La Cour constitutionnelle d’Équateur s’est prononcée mercredi 28 avril en faveur de la dépénalisation de l’avortement en cas de viol. C’est une victoire historique pour les collectifs féminins du pays qui luttent férocement depuis de longues années pour plus de respect des droits des femmes dans un pays plutôt conservateur et face à une succession de présidents qui n’affichent pas entièrement leur soutien à la cause de l’avortement.
Photo : Primicia
Les pañuelos verdes (mouchoirs verts), symboles du droit à l’avortement en Amérique latine, se sont agités devant une instance institutionnelle latino-américaine une nouvelle fois mercredi 28 avril dernier, et ils sont cette fois-ci venus célébrer une victoire historique pour les droits des femmes : il s’agit de la dépénalisation de l’avortement en cas de viol en Équateur. La décision a été approuvée à sept voix contre deux chez les magistrats de la cour constitutionnelle. C’est Freddy Carrion, chargé de protection des droits humains à l’assemblée générale d’Équateur, qui a prononcé ce verdict le mercredi 28 avril, témoignant de son admiration pour les collectifs féminins à qui le pays doit cette victoire. Il a à ce propos publié un tweet accompagné de l’hashtag #EsLey souvent présent dans les médias à l’occasion des rudes batailles menées par les pro-avortement, ou par les porte-parole des droits des femmes.
Cette prise de décision répond aux exigences de la Coalition nationale des femmes d’Équateur (CNFE), créée en 2014, qui avaient déclaré l’article inconstitutionnel. C’est donc un soulagement pour les collectifs de femmes engagées pour l’avortement en Équateur suite à de massives manifestations pour rendre l’avortement légal au mois de septembre 2020 à Quito à l’occasion de la journée pour l’action globale pour un avortement légal et sécurisé, journée mondiale célébrée le 28 de chaque année. « La dépénalisation est une avancée nécessaire, bien qu’incomplète. », explique la Coalition des femmes nationales d’Équateur dans un communiqué. C’est une victoire également après l’échec cuisant de septembre 2019 pour les militants et militantes lorsque le Parlement équatorien avait rejeté une loi visant à autoriser l’IVG en cas de viol ou de malformation.
Deux articles du Code pénal sont désormais considérés comme inconstitutionnels, les numéros 149 et 150, selon lesquels une femme peut avorter uniquement si sa vie est en danger ou si elle souffre de handicap mental. Jusqu’ici, la loi prévoyait jusqu’à trois ans d’emprisonnement en cas d’IVG, exception faite pour les deux cas évoqués ci-dessus. Or, en équateur, 80 % des grossesses des filles de moins de 14 ans sont dues à la violence sexuelle et six mineures en moyenne avortent chaque jour, ce qui fait que plus de 2 000 mineures accouchent chaque année dans le pays. La réalité pour laquelle se battaient et continueront à se battre les collectifs pro-avortement d’Équateur est donc bien rude.
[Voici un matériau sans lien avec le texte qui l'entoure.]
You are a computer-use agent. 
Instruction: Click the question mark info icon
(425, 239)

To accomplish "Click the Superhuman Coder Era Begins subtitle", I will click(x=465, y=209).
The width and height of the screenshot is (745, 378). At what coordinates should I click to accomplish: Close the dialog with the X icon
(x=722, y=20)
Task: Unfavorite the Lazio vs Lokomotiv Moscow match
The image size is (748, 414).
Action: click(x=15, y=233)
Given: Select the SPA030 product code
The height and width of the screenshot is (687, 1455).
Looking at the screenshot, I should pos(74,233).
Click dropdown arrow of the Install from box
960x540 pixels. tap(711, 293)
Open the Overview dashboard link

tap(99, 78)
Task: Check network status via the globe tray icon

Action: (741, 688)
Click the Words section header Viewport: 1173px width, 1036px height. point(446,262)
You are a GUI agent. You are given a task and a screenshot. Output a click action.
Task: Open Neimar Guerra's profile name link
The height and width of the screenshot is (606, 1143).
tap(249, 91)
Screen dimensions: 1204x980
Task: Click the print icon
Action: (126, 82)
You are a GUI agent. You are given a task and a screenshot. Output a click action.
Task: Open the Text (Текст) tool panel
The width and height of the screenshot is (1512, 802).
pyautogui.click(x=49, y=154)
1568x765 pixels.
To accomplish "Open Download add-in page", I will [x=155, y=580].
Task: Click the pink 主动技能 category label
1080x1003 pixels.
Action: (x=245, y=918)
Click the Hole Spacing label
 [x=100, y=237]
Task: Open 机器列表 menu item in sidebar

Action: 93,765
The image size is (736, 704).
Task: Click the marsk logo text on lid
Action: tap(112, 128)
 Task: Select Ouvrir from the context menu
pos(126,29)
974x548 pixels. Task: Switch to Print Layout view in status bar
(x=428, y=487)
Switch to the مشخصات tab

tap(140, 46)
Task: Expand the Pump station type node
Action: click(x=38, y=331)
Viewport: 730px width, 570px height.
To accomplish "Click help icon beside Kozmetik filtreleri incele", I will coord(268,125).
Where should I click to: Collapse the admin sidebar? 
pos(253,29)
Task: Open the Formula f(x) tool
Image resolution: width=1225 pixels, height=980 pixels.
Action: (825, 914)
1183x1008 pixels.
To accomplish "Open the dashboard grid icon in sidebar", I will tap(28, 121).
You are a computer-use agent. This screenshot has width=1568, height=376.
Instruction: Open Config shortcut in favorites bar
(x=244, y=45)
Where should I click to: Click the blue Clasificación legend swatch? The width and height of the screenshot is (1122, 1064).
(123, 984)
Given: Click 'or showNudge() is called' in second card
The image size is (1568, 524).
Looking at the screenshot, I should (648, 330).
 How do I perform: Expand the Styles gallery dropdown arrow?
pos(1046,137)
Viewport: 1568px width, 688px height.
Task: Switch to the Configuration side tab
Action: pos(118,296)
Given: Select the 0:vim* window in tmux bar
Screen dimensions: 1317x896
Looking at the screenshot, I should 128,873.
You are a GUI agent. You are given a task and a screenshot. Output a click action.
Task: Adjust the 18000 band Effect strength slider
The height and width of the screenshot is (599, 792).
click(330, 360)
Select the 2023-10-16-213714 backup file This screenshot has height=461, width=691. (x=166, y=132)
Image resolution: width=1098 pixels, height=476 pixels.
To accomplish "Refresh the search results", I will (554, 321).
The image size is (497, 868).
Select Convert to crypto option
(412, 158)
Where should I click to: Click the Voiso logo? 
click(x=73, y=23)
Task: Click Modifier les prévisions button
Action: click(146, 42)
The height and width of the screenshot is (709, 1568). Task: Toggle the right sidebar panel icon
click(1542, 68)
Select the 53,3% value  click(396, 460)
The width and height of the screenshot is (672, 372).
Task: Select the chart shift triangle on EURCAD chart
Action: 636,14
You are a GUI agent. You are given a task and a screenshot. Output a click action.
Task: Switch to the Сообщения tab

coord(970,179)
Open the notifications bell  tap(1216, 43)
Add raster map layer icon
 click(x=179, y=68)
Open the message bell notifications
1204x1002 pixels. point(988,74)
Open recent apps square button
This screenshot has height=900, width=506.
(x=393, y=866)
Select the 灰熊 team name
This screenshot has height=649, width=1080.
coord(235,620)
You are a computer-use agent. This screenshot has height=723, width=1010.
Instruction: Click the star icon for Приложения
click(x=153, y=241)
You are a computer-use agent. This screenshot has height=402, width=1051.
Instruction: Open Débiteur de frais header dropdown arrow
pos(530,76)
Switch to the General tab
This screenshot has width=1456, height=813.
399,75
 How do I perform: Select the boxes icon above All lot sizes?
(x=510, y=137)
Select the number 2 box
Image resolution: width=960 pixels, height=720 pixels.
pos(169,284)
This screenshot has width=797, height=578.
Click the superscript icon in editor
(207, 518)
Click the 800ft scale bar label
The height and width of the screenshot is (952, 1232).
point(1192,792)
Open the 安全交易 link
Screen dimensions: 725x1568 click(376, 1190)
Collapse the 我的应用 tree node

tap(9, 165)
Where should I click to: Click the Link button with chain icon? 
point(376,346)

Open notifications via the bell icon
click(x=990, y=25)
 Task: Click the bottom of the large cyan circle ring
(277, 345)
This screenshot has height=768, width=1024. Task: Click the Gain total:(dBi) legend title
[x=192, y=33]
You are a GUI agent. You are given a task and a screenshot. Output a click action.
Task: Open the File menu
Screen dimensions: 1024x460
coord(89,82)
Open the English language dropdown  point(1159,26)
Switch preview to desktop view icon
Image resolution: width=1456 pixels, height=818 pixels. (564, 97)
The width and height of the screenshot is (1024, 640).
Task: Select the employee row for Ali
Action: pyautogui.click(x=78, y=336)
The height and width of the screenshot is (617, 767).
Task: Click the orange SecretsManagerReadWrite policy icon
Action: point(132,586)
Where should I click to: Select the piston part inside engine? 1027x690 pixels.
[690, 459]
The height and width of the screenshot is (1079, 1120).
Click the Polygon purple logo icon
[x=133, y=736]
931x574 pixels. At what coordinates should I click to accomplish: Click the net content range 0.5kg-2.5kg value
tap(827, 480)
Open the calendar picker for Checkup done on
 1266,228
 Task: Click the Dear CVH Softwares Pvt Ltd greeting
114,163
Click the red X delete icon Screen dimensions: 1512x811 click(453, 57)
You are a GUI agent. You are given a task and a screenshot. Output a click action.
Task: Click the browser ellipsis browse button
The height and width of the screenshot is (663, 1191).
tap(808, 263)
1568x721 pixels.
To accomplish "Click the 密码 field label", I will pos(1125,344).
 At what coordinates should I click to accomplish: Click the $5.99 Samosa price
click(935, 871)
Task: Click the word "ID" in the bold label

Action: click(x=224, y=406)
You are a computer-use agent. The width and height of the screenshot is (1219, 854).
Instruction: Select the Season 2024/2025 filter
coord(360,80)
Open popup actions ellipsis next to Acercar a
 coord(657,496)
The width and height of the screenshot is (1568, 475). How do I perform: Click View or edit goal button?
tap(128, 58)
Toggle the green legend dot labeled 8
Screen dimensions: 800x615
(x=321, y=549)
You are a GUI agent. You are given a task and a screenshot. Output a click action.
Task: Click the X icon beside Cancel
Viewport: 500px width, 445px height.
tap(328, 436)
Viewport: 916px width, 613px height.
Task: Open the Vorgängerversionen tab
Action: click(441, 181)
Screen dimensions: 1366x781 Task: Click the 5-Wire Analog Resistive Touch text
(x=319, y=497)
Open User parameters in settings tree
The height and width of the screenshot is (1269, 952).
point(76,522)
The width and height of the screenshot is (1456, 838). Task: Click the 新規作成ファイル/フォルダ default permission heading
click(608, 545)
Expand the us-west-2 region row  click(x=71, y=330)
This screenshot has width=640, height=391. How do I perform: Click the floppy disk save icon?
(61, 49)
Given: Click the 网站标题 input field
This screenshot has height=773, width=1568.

Peut-être pourrions-nous rappeler que le combat n’est pas terminé et que les femmes équatoriennes sont encore loin d’avoir un contrôle total sur leur vie reproductive. Mais dans un pays conservateur où si peu de concessions ont été accordées par les gouvernements successifs quant aux droits des femmes et humains et où 70 % des 17,5 millions d’habitants sont catholiques – et donc propices à ne pas être en total accord avec les lois légalisant l’avortement –, cela représente un véritable pas en avant vers la démocratie, et ouvre le champ pour de possibles avancées supplémentaires. Guillermo Lasso, le candidat élu aux présidentielles équatoriennes le 12 avril 2021, qui prendra ses fonctions le 24 mai, a d’ailleurs exprimé son « total respect » envers la résolution de la Cour. Son épouse avait pourtant demandé la veille sur Twitter de prier « pour que l’avortement ne soit pas approuvé. »
Étant donné que le futur président de la République équatorienne s’était opposé à la dépénalisation de l’avortement en cas de viol au mois d’août 2019, nous pourrions exprimer des réserves quant aux possibles avancées futures pour les pro-avortements, mais peut-être l’homme d’affaires et membre de l’Opus Dei parviendra à écouter son peuple et à se montrer ouvert aux points de vue différents du sien, comme il l’avait annoncé lors de sa campagne présidentielle. Quelques jours plus tôt, en République dominicaine, la légalisation partielle de l’avortement a été rejetée par les députés via la réforme du Code pénal. Dans ce pays, l’avortement est punissable à moins d’avoir épuisé tous les moyens scientifiques possibles pour sauver la vie de la mère et du fœtus. Espérons que le combat des femmes dominicaines et équatoriennes mènera un jour à une victoire semblable à celle des femmes argentines il y a de cela quelques mois, même si le chemin est encore long.